:: Text section ::
Can we transfer textual data to learn visual tasks?

Many high-level skills that are required for computer vision tasks, such as parsing questions, comparing and contrasting semantics, and writing descriptions, are also required in other domains such as natural language processing. In this paper, we ask whether this makes it possible to learn those skills from text data and then use them to complete vision tasks without ever training on visual training data. Key to our approach is exploiting the joint embedding space of contrastively trained vision and language encoders. In practice, there can be systematic differences between embedding spaces for different modalities in contrastive models, and we analyze how these differences affect our approach and study a variety of strategies to mitigate this concern. We produce models using only text training data on three tasks: image captioning, visual entailment and visual question answering, and evaluate them on standard benchmarks using images. We find that this kind of transfer is possible and results in only a small drop in performance relative to models trained on images. We also showcase a variety of stylistic image captioning models that were trained using no image data and no human-curated language data, but instead text data from books, the web, or language models.

Cross modaL transfer On Semantic Embeddings

We use Visual and Language models trained with a contrastive loss. These models learn to embed text and images into vectors such that the vectors for matching images and captions are close together, and vectors for unrelated images and captions are far apart. We propose a method called Cross modaL transfer On Semantic Embeddings (CLOSE) to take advantage of these encoders. During training, the text inputs are encoded into a vector using the (frozen) text encoder, which is then used as an input to a model. During testing, the visual input is embedded with an image encoder and used in place of the text embedding. Because these encoders were explicitly trained to produce embeddings that encode semantics in similar ways, learning to read and process the text vector should naturally translate to the ability to read and process the image vector.

CLOSE Model Figure

Figure 1. Overview of CLOSE.

Although we focus on text-to-image transfer, our approach is applicable to other contrastive models such as videos, point clouds, and audio, potentially allowing transfer between many other modalities. One potential difficulty with this approach is that, while contrastive embeddings do share some structure between modalities, there can still be significant differences between the image and text vectors in practice. To mitigate this, we propose to additionally use adapters that modify the text vectors being used during training. We find adding Gaussian noise to be very effective in boosting performance, but consider other approaches as well:

Linear Adapter

We learn the modality shift by training a linear model to minimize the euclidean distance between paired text and image vectors. We continue to add Gaussian noise after applying this model.

:: Short problem A ::
Based on the article, do the following statements agree with it: (i) at test time the visual input is embedded with the text encoder; (ii) adding Gaussian noise proved very effective in boosting performance; (iii) the linear adapter is used instead of Gaussian noise? For each, answer yes or no and quote the words of the article that decide it.
The article and the records that follow it come from unrelated sources.

:: Input for this task ::
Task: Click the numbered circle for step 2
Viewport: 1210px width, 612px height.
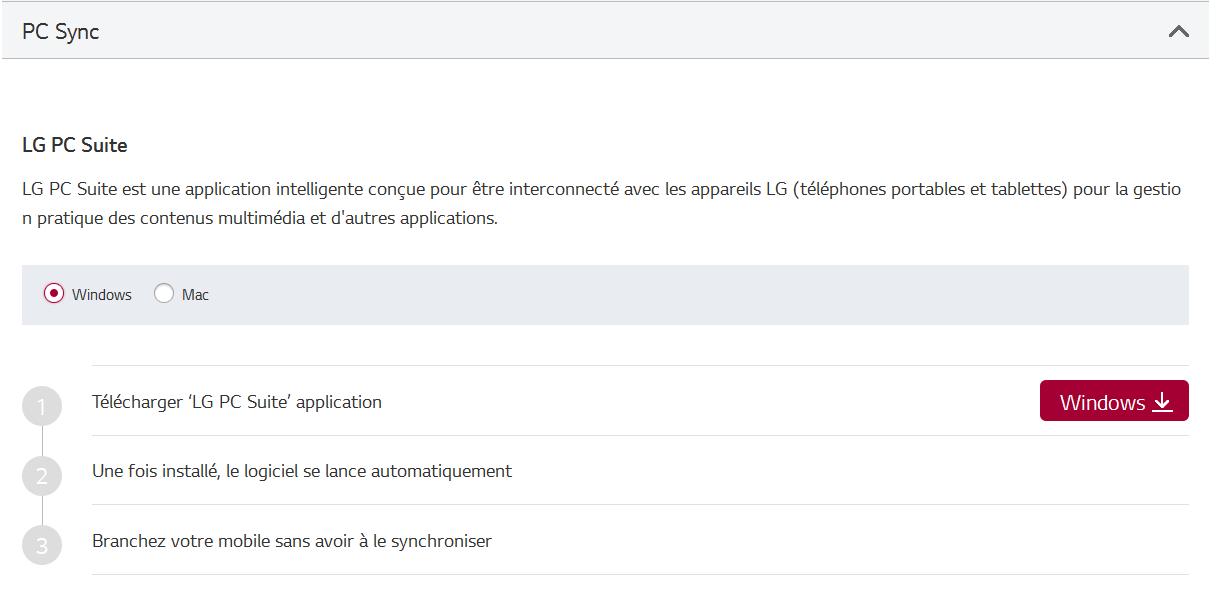Action: click(41, 476)
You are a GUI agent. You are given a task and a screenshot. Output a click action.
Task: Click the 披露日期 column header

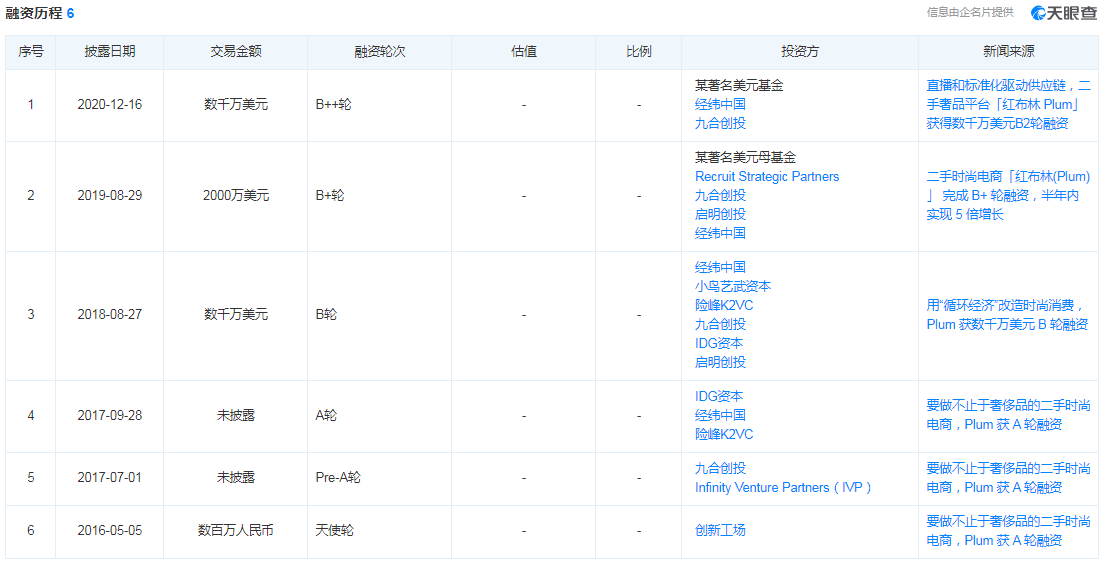109,52
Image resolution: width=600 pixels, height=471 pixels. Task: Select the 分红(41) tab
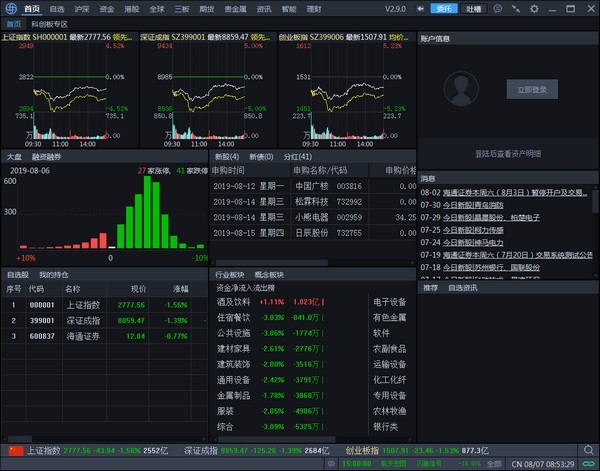[298, 157]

:: Short problem B ::
In the records, update the part that starts with the line containing "You are a GUI" and runs through the end of the records, changing "pixels" to "px" and keeping everything else the same. Return only those lines, without the pictures.

:: Output A ::
(i) No: "During testing, the visual input is embedded with an image encoder and used in place of the text embedding."
(ii) Yes: "We find adding Gaussian noise to be very effective in boosting performance"
(iii) No: "We continue to add Gaussian noise after applying this model."

:: Output B ::
You are a GUI agent. You are given a task and a screenshot. Output a click action.
Task: Click the 披露日期 column header

109,52
Image resolution: width=600 px, height=471 px. Task: Select the 分红(41) tab
[298, 157]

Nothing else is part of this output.